Il en déduit les notions d'homo- et d'hétérozygotie
et énonce les lois de la transmission de certains traits
héréditaires. Ses résultats ont été
ignorés pendant près de 30 ans.
1869
Découverte par Friederich Miescher de
la nucléïne, composant principal du noyau des cellules.
1880
Sur la base d'observations faites au microscope
et de raisonnements théoriques, les biologistes allemands
Oskar Hertwig et Eduard Strasburger déduisent que le noyau
des cellules est le siège de l'hérédité.
1910
L'américain Thomas Hunt Morgan découvre
pour la première fois une drosophile (mouche du vinaigre)

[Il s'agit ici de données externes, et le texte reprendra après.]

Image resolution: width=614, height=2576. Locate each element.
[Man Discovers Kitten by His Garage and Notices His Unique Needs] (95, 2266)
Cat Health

mutante aux yeux blancs (les drosophiles normales ont les yeux rouge
sombre). Ces expériences permettront d'édifier les
bases de la théorie chromosomique de l'hérédité.
1913
Publication par Thomas Hunt Morgan et Alfred
Sturtevant de la première carte génétique du
chromosome X de la drosophile montrant l'ordre et la succession
des gènes le long du chromosome. Pour ces travaux, Morgan
recevra le prix Nobel de physiologie et de médecine en 1933.
1927
Hermann Muller, issu du laboratoire de Thomas
Morgan, met au point l'induction artificielle de mutations par les
rayons X chez la drosophile. Cette technique permettra d'améliorer
considérablement la précision des cartes génétiques
et de fournir la première estimation du nombre de gènes
présents dans un organisme. Hermann Muller recevra le prix
Nobel de médecine en 1946.
1944
A partir d'expériences sur des bactéries,
Oswald Théodore Avery démontre formellement que l'ADN
est une molécule associée à une information
héréditaire.
1953
Premiers déchiffrages du code génétique
: James Watson, Francis Crick et Rosalind Franklin élucident
la structure en double hélice de l'ADN. James Watson et
Francis Crick recevront, avec Maurice Wilkins, le prix Nobel de
médecine pour ces travaux en 1962.
1965
Jacques Monod, François Jacob et André Lwoff reçoivent
le prix Nobel de médecine pour leurs travaux sur les mécanismes
de la régulation génétique.
1967
Première synthèse in vitro de l'ADN d'un virus par
les américains Arthur Kornsberg, Mehran Goulian et Robert
Louis Sinsheimer.
Années 1960 – 1970
Découverte des outils du génie génétique
(enzymes de restriction, polymérases, ligases, etc.)
Années 1970 – 1980
La biologie devient rapidement une science d'intérêt
économique et industriel majeurs. Grâce au génie
génétique, il devient possible d'obtenir des molécules
d'intérêt médical très difficile, voire
impossible à préparer par voie chimique ou à
isoler par voie naturelle (ex. hormone de croissance, insuline
…).
Années 1990
Naissance, à Evry - grâce à l'Association
française contre les myopathies, à Daniel Cohen,
Jean Weissenbach et Charles Auffray -, de la biologie à
grande échelle, innovation méthodologique qui utilise
robots et automates gérés par une informatique performante.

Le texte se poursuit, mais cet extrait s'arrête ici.